According to a press release dated June 8, 2010, a class action has been commenced on behalf of all persons who held shares of the common stock of Cascal N.V. (“Cascal”) (NYSE:HOO) on May 21, 2010, against Sembcorp Utilities Pte Ltd. (“Sembcorp”) for violations of Section 14(e) of the Securities Exchange Act of 1934 (“1934 Act”) in connection with the tender offer by Sembcorp for Cascal (the “Tender Offer”).
Specifically, the complaint alleges that Sembcorp failed to disclose material information in Tender Offer materials filed with the SEC and publicly disseminated in connection with the Tender Offer by Sembcorp for Cascal. Cascal invests in and operates water and wastewater systems.
According to the complaint, the Tender Offer materials were materially false and misleading because they included only a summary of one set of financial projections and failed to disclose, inter alia: (i) whether the “summary” of projections was relied on by Sembcorp and/or its financial advisor in developing the terms of its Tender Offer; (ii) whether the projections supported or did not support the Tender Offer consideration; (iii) whether the “summary” was supported or not supported by other company financial information made available to Sembcorp; and (iv) whether those projections were the sole projections provided to Sembcorp by Cascal, or whether later updated and/or additional projections were provided to Sembcorp. The complaint further alleges that the Tender Offer materials made numerous material omissions about the process leading up to the Tender Offer and misrepresented the practical effect of a court ruling in previous litigation regarding the Tender Offer.
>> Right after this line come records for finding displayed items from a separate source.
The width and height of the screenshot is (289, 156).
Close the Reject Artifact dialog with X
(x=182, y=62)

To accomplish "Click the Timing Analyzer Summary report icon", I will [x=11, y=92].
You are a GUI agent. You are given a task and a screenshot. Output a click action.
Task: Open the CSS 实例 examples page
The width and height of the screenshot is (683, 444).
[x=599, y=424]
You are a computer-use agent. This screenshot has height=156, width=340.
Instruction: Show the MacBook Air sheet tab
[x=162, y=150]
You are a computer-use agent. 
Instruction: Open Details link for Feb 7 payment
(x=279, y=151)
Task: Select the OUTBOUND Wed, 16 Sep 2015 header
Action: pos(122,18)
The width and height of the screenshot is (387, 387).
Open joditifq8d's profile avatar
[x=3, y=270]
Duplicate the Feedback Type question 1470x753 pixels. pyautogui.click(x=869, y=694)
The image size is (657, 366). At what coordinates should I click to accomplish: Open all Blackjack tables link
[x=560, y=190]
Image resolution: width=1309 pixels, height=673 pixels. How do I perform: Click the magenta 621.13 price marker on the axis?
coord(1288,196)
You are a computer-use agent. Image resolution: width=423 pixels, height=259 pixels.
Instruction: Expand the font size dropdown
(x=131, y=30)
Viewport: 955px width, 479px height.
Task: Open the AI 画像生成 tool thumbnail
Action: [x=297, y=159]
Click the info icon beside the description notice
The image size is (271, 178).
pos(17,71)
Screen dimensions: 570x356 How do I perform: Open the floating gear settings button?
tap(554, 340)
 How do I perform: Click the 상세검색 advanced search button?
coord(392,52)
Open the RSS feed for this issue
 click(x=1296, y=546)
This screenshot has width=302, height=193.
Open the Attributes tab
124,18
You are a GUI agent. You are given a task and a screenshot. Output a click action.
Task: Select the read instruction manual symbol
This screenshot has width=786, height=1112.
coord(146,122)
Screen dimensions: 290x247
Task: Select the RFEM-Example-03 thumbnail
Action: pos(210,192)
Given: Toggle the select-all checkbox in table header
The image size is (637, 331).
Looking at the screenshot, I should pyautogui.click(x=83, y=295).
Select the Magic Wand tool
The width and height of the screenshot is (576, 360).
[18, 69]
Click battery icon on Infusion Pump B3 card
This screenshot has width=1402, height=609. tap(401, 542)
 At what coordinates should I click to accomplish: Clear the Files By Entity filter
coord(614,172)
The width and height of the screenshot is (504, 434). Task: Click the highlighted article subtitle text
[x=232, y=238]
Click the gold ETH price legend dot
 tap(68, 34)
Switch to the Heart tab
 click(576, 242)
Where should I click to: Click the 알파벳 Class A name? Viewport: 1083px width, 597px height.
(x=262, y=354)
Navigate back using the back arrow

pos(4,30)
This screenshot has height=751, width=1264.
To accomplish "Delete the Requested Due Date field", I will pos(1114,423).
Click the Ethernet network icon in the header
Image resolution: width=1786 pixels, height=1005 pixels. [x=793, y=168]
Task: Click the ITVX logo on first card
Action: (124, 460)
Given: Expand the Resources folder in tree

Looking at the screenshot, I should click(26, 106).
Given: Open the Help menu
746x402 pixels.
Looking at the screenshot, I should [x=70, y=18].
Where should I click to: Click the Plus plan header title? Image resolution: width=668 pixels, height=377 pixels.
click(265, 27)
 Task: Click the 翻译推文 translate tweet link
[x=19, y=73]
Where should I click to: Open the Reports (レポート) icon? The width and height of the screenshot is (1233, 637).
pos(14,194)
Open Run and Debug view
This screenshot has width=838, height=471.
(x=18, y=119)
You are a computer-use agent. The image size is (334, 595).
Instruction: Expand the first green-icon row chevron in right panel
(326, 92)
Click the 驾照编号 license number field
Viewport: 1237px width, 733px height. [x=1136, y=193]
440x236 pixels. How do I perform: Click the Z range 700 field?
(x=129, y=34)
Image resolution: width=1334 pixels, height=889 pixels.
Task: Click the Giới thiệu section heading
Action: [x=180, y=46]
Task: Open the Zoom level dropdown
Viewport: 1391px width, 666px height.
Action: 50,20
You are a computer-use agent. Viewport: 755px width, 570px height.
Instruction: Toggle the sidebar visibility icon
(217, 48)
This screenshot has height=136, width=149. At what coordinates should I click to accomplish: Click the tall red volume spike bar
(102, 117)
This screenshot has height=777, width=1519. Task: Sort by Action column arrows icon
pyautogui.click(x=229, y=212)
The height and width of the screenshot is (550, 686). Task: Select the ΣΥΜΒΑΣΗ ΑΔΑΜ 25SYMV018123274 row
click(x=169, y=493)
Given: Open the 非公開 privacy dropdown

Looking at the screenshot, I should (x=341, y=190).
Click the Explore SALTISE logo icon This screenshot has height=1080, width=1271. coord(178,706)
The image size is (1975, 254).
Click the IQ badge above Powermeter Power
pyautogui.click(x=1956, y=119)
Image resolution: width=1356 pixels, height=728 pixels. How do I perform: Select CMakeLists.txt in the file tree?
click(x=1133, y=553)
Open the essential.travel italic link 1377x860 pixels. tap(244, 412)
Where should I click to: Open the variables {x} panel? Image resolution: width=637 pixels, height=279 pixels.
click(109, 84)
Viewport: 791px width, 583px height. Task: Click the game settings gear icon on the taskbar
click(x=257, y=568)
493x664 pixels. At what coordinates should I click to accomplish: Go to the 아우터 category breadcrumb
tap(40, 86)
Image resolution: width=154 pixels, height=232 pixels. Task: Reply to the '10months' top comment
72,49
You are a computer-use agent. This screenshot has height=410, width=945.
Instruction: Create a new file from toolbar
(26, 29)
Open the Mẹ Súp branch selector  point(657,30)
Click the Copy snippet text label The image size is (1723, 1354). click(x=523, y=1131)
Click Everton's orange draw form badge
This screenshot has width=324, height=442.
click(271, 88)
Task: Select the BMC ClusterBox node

On July 20, 2010, an Amended Class Action Complaint was filed by against the plaintiffs against all Defendants. The defendants responded by filing a motion to dismiss.
On August 27, 2010, the plaintiff filed a motion to dismiss with prejudice all claims other than plaintiff's claim for an award of attorney's fees and expenses. According to the motion, Plaintiff believes that this litigation has played a significant causative role in, among other things: ensuring that Sembcorp Utilities Pte Ltd. (“Sembcorp”) disclosed material information to Cascal shareholders in connection with Sembcorp’s tender offer to acquire all of the issued and outstanding shares of Cascal (“Tender Offer”). Because the foregoing benefits have already been achieved, Plaintiff believes that his claims are, for the most part, now moot.
On September 23, 2010, the Court issued an Order in relation to the Plaintiff's motion to dismiss all claims.
On August 1, 2011, Judge Sidney H. Stein denied the parties' motions for attorneys' fees.